Kapitalist sınıfın iki partisi Demokratlar ve Cumhuriyetçiler, devlet bütçesinin neredeyse tamamını; yüksek vergi kesintileri, sübvansiyonlar ve kurtarma paketleri gibi türlü dalaverelerle büyük şirketlere, bankalara, emlakçılara ve zenginlere devrediyor.
Trump, saldırılara devam etme niyetini seçimden önce göstermişti. Seçim kampanyası sırasında, Wall Street etkisindeki Washington bataklığını kurutacağına dair verdiği sözler, seçilir seçilmez hemen kapı dışarı edildi ve kabinesinin en üst sıralarına Wall Street milyarderlerini koydu! Oysa, yaşlılar ve kimsesizler için sosyal güvence, kamu eğitimine geri dönüşü vaad etmişti.

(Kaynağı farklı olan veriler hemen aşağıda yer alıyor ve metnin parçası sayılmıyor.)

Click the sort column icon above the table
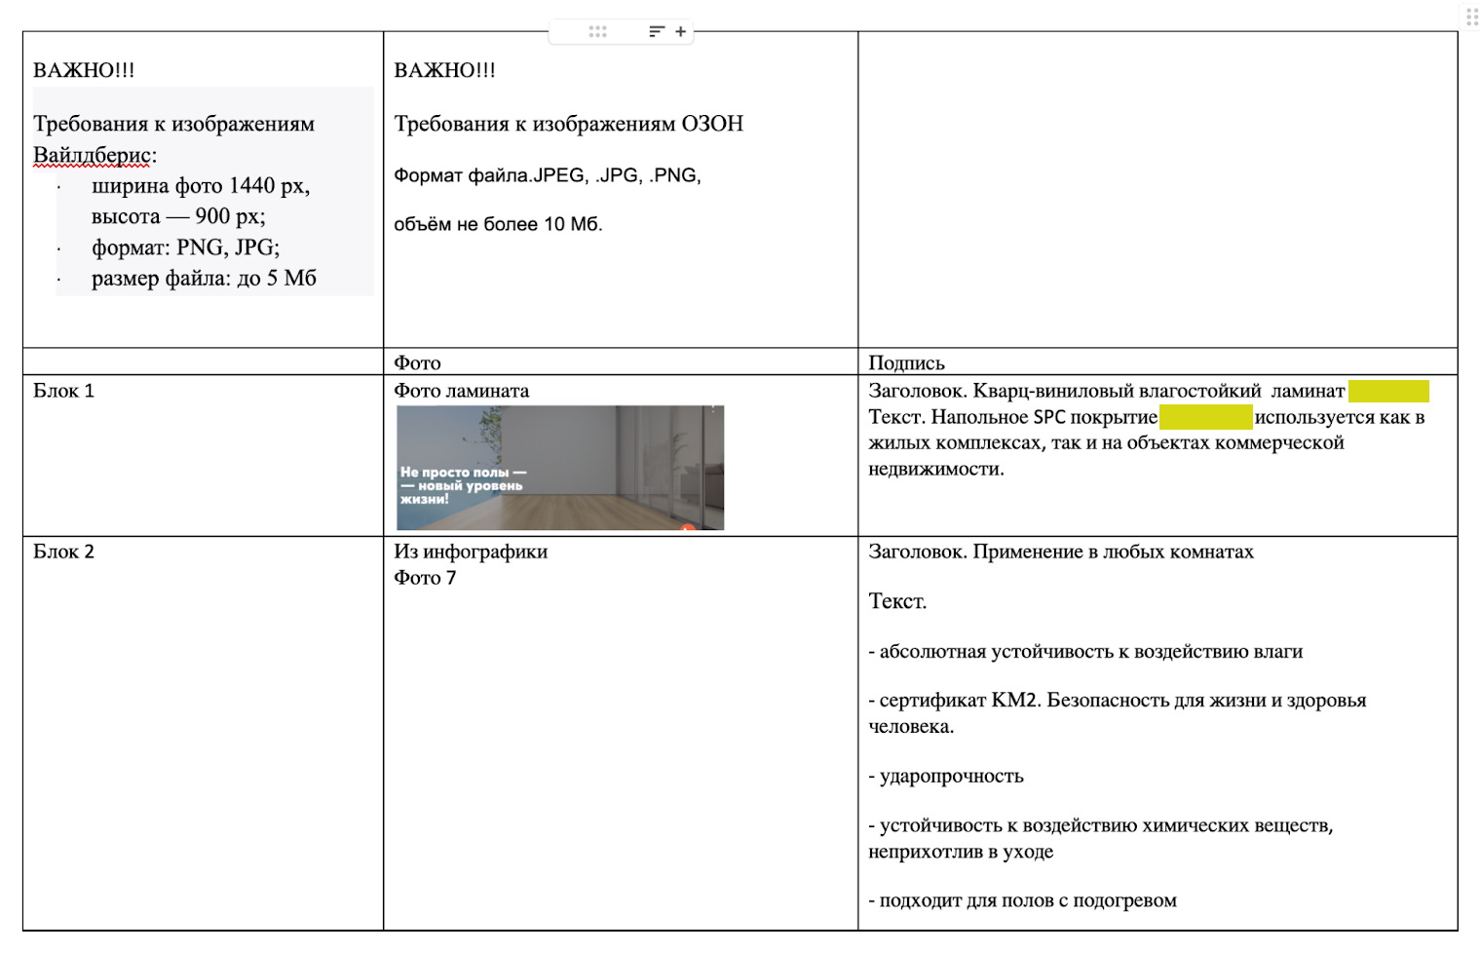This screenshot has width=1480, height=953. 657,32

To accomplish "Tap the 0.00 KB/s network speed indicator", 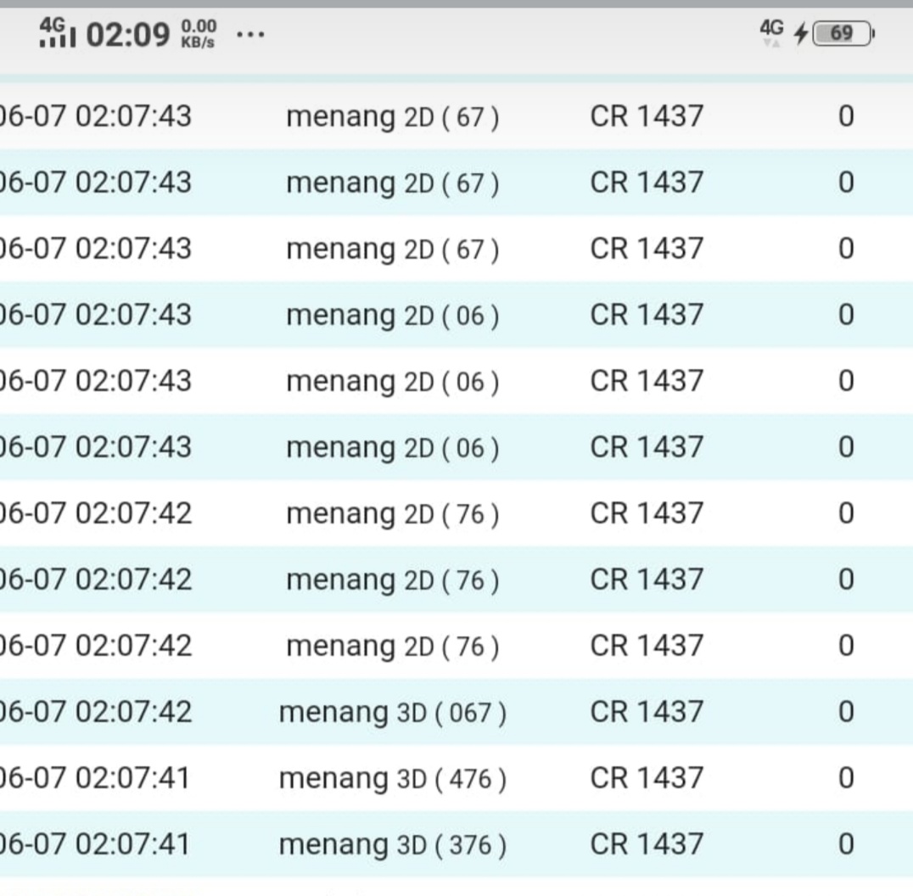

Başka bir deyişle Trump, önceki başkanlar Obama, Bush ve Clinton dönemlerindeki gibi işçi sınıfına saldırıyı geliştirecek ve yoğunlaştıracak.
Trump döneminde işçi sınıfını bekleyen en büyük tehlike; kampanyasında körüklediği ırkçılık, cinsiyetçilik ve göçmen karşıtı söylemleri benimsemesi, ırkçı ve beyaz üstünlüğünü açıkça savunanları, Beyaz Saray’da ve Adalet Bakanlığı’nda en üst kademelere atamasıdır.
Kapitalistlere, işçi sınıfını kendisine düşman edip, zayıflatarak, küçük parçalara bölmekten daha iyi bir hizmette bulunamazdı.
İşçi sınıfı 2017’de bir kez örgütlenip üretim alanlarında, okullarda ya da sokaklarda mücadele etmeye başladığında her şey değişebilir. Bu ülkenin işçileri yaklaşık 40 yıldır, 1970’lerin sonundaki kömür madeni işçilerinin grevleri ve ulusal grevlerden beri, kitlesel bir mücadele vermedi. Fakat tekrar yapamayacakları anlamına gelmiyor.
Kapitalistler, işçileri köşeye sıkıştırmaya devam edecek ta ki bizler, yeniden mücadele etmeye başlayana dek.
İşte bu kadar basit. Bu mücadeleden kim galip çıkar kimse bilmiyor, ama görünen, bu kavganın kaçınılmaz olduğu.